Source material START

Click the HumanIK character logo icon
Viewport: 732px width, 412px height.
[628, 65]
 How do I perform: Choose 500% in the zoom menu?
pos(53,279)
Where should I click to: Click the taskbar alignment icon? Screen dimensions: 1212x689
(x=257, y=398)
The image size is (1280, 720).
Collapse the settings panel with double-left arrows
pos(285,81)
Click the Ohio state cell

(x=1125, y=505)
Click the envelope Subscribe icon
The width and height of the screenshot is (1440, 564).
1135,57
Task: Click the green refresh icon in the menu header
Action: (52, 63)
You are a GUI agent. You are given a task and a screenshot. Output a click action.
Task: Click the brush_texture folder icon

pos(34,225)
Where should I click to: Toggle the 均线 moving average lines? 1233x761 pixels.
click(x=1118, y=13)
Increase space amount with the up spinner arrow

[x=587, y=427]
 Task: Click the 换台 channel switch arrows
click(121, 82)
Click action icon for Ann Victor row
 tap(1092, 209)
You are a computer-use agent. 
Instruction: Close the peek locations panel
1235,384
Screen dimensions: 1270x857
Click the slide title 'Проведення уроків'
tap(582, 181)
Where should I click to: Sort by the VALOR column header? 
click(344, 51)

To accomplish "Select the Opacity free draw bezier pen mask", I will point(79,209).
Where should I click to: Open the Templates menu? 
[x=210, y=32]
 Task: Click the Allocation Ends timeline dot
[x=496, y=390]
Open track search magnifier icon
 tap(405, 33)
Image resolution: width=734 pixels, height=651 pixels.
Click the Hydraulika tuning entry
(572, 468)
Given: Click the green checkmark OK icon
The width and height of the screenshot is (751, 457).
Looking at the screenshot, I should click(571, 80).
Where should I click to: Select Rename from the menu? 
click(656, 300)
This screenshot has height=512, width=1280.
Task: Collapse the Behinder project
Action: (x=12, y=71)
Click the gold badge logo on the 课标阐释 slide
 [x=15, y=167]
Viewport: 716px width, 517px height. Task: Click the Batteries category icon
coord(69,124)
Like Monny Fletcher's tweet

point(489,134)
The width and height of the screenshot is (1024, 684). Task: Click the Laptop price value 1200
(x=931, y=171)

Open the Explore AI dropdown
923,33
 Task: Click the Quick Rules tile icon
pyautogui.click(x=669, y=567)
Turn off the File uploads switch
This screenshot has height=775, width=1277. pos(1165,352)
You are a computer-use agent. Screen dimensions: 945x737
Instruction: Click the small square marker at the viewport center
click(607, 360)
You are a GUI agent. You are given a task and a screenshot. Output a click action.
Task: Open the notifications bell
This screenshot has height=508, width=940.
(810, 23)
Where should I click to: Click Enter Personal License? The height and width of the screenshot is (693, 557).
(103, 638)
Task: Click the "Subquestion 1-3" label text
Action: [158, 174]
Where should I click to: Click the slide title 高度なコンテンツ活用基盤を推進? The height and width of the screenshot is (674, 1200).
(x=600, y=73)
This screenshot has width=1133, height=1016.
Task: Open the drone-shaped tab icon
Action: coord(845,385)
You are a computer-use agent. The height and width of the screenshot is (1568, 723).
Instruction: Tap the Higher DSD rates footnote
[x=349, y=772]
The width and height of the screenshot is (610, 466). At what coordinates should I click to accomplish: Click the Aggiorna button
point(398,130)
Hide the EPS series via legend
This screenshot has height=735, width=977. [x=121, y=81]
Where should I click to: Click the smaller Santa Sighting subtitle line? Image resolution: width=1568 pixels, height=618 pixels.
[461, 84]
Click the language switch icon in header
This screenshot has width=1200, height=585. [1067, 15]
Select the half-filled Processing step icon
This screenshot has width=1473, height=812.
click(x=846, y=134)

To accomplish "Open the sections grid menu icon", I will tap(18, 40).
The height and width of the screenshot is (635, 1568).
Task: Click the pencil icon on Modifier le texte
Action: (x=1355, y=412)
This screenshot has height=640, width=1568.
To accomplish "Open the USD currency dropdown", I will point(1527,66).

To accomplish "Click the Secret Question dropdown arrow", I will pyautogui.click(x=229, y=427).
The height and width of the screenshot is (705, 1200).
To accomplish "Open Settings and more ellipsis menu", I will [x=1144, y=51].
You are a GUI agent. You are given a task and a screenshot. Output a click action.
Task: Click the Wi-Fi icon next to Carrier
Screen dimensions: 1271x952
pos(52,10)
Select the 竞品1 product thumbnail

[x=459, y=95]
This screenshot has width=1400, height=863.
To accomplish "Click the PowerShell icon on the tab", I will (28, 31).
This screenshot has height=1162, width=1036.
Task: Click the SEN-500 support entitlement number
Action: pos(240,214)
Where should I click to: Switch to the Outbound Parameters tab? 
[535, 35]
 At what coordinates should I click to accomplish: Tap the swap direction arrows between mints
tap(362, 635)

Source material END

### Exercise objective
The expected answer is a copy of every line in the entries that holds the word "computer".

### Your solution
You are a computer-use agent. 
You are a computer-use agent. Screen dimensions: 945x737
You are a computer-use agent. The height and width of the screenshot is (1568, 723).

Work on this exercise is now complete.